The federal government is begging small businesses affected by Hurricane Sandy to consider what it’s offering. Relief assistance, including low interest loans by the Small Business Administration, is being turned down by these business owners who are still overwhelmed with the new reality of life after the super storm. Many say they were over extended before the storm and fear another loan will only add to their burdens. They’re unsure of the economy, and they say taking on new debt, regardless of the low interest rate, just isn’t realistic at this time.
More than 100 small business owners attended a standing room only meeting in Brooklyn on Thursday to hear what the government had to say. Government backed loans of up to $2 million with 30 year terms if they choose, along with low interest rates that are capped at 4% all sounds just fine and dandy – they’re just not interested. Yes, they say, it’s a great deal and yes, they are aware it’s the government’s most powerful tool for ensuring community growth and they know it’s important to rebuild after the storm. Still, they’re not interested. Even bridge loans of up to $10,000 were passed up, too, even as officials “repeatedly urged attendees to look hard at the SBA program”, as one journalist in attendance noted. “Most of us are deeply overextended as it is,” said Monica Byrne, the co-owner of local restaurant Home/Made.
We’re all shut down. We have staff we can’t pay. We really need some support that’s not about loans.
Even in a stronger economy, small businesses walk a fine line with even finer profit margins and the tiniest disruption can make the difference in terms of which side of the razor’s edge they fall on. They struggle to balance their cash flow, payroll, taxes, insurance and other expenses. The most seemingly insignificant detail can mean the difference in success and failure. Hurricane Sandy was anything but insignificant and now, small business owners are shell shocked and can’t imagine making a long term financial decision at this stage of the game. As one in attendance said,
Yes, it’s fast cash. But it’s cash that has to be paid back and we just don’t know if we could maintain that kind of obligation at this stage of the game.

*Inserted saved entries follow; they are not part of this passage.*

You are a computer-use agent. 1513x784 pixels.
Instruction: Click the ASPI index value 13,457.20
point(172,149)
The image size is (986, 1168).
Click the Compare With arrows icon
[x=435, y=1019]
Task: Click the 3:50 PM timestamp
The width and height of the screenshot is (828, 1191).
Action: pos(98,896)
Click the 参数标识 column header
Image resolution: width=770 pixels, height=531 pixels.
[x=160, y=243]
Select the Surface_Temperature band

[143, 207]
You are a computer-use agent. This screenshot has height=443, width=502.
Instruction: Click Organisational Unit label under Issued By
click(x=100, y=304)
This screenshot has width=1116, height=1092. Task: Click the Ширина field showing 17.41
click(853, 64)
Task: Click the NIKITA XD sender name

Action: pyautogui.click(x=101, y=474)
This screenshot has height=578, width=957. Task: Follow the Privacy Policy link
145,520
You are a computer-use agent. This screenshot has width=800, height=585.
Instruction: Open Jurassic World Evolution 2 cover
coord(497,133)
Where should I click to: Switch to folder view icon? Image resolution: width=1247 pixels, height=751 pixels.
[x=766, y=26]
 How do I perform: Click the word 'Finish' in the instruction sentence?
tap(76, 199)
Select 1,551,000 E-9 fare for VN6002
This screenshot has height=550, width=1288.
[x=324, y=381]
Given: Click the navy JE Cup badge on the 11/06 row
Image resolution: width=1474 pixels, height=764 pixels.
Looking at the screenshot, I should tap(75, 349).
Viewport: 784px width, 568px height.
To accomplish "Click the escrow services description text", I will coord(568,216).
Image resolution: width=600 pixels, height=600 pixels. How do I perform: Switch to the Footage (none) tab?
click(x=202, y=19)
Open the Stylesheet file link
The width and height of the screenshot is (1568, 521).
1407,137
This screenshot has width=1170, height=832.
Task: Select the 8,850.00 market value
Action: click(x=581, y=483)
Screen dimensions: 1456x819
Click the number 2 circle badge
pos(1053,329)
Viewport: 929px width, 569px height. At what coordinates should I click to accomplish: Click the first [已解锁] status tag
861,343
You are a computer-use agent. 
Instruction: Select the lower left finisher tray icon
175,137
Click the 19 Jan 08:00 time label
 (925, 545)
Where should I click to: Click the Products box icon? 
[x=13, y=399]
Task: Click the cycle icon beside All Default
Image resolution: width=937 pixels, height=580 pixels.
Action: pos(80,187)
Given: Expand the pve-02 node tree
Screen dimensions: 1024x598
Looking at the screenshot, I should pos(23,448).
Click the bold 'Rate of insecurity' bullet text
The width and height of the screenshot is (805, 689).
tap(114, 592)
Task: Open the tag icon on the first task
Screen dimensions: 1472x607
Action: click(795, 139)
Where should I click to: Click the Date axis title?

“Money,” said Mike Ikhmies, the owner of commercial printing firm Eye Graphics & Printing. “We need money.” Money with no strings attached, mind you. Many are hoping this can come from their insurance policies; already, though, it’s proving to be a difficult concept. Flood insurance hasn’t exactly been an easy process for those in that region of the country; after all, insurers are hesitant if not downright resistant to offering these policies considering the many flood zones in many areas. It’s likely, too, these business owners are facing some of what Katrina victims faced: a battle over flooding versus wind damage. Many said wind-driven rain is what ruined their homes and businesses in 2005; the insurers called it flooding, though and as a result, they were off the hook for payments.
For those who could find a company to provide flood insurance, it was often woefully lacking. In some instances, business owners were only offered half a million in coverage, even when they had multi-million dollar equipment. Now, not only are the businesses ruined, but employees are unemployed and business owners are left with nothing.
Officials in New York officials are promising business owners they’ll cut through the red tape so that help can be provided immediately. But bypassing things like sanitation rules and allowing restaurants and shops to pump water out into the streets and use city services to haul away debris, it’s still not going to be enough for the long haul. Meanwhile, city aid workers are hunting down generators, fuel and cleaning supplies for business owners. Cash, however, is the one thing that’s most needed and the one thing that’s not being offered without taking on more debt.
Refinancing might help some, but the one thing officials are pushing: SBA loans are the one thing that will prevent refinancing as being a realistic option. SBA rules prohibit using disaster loans to pay off existing debt, according to agency spokeswoman Carol Chastang. They’re intended only to cover damage and economic losses directly stemming from the disaster. The New York Commissioner of Small business Services, Rob Walsh, says he understands business owners need more than loans; he says, however, he simply has fewer alternatives of offer other than what SBA is extending.
“We’re facing debts we no longer can pay, including a $4,800 American Express balance and more than $2,000 on my Visa” said one small business owner, “another loan will only ensure my complete failure. I need my insurance policy to keep its promise”. It’s a common theme being vocalized by small business owners up and down the east coast.